After we completed the last post we went back and dumped the car down low with the suspension as above. We have been working on about a 4" ride height taken from the rails on the bottom either side of where the motor sits now. We tried to get it down to about 2" from the ground so as to give us a couple of inches of suspension travel at the 4" ride height. When we tried to get it down that low it bottomed out on something. We took a look underneath and saw the angle of the suspension arms.
We were pretty silly assuming it would be OK but it's all about trial and error I reckon. After thinking about what we could do to fix it the only solution was to make up some new arms. A pretty daunting task for us as we had never done anything like that before, but after we looked at some angles and drew a couple things up we figured it could be done.
We got some box section, thread bar and bushes and decided to make up a single control arm with a radius rod for lateral location. We welded on a couple pickup points to the box section we had welded in previously. We made up a bush end with thread bar on it and made up some box section to adjust it in and out of. The box would also accept the ball joint we previously installed in the Commodore stub by cutting out and welding the mount from the old to new arm.




We put in a makeshift radius rod to test our concept but were unhappy with it for a few reasons, so we canned that and went with an A-arm. We would use the new control arm and fabricate another back in a similar direction but with the same bush and adjustment at the end of it. This would allow for camber and castor adjustment.
We had to relocate the rack and sway bar that we had mounted in before. Luckily we just had to flip them up to the top of the box sections and the alignment was OK again. Only other change was to cut some sections out of the body because they ran too close and would foul under normal suspenion movements.
After we made up both sides of the suspension we put the car back down on the ground and we were good to go!

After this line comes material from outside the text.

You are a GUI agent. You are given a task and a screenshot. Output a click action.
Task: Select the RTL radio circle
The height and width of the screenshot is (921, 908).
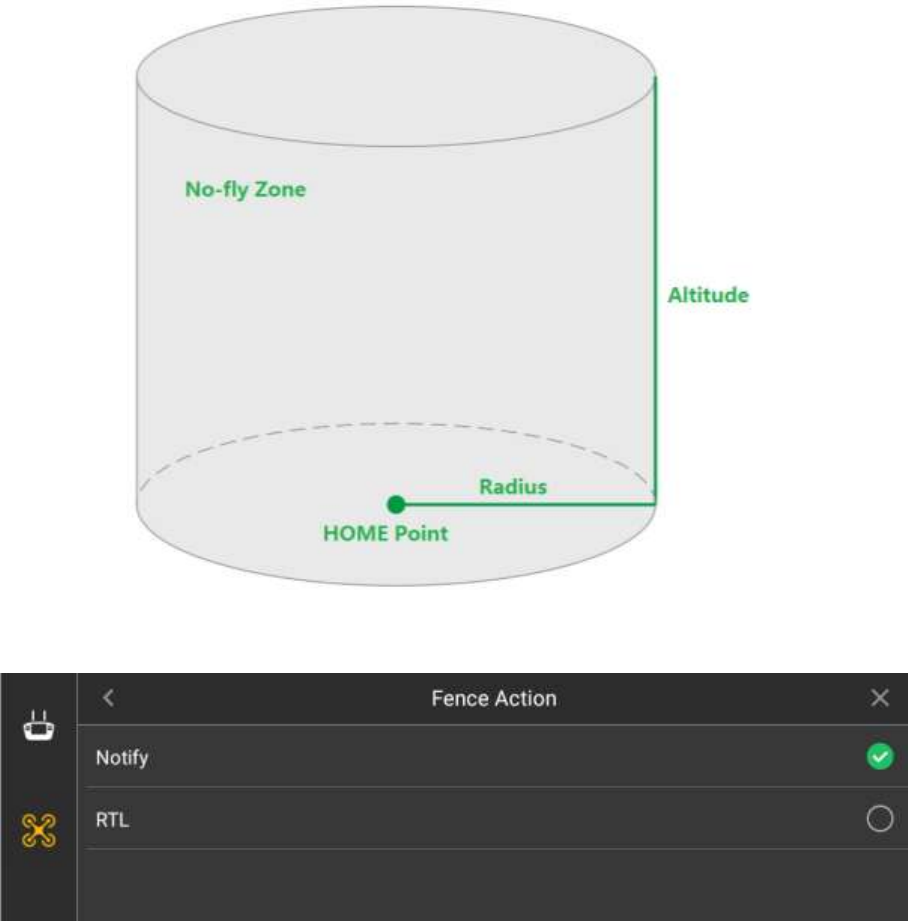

It now sits about 1.5" off of the ground with no control arm angle issues. We cut out one of the guards for fun to see how much we had to take off. We removed the factory 'flare' section and stuck the guard back on, but it still needs a little more to get it to clear the guard. The inner guard/footwell also needs relieving to allow the full range of movement under full compression/lock.



As you can see the tire sits outside the line of the guard but nearly in line with the factory width when the 'flare' part was still on there.
We don't have as many photos as the last few posts as with the shed getting more and more equipped we are able to do a few jobs at a time which doesn't leave me much time for taking photos of others hard at work!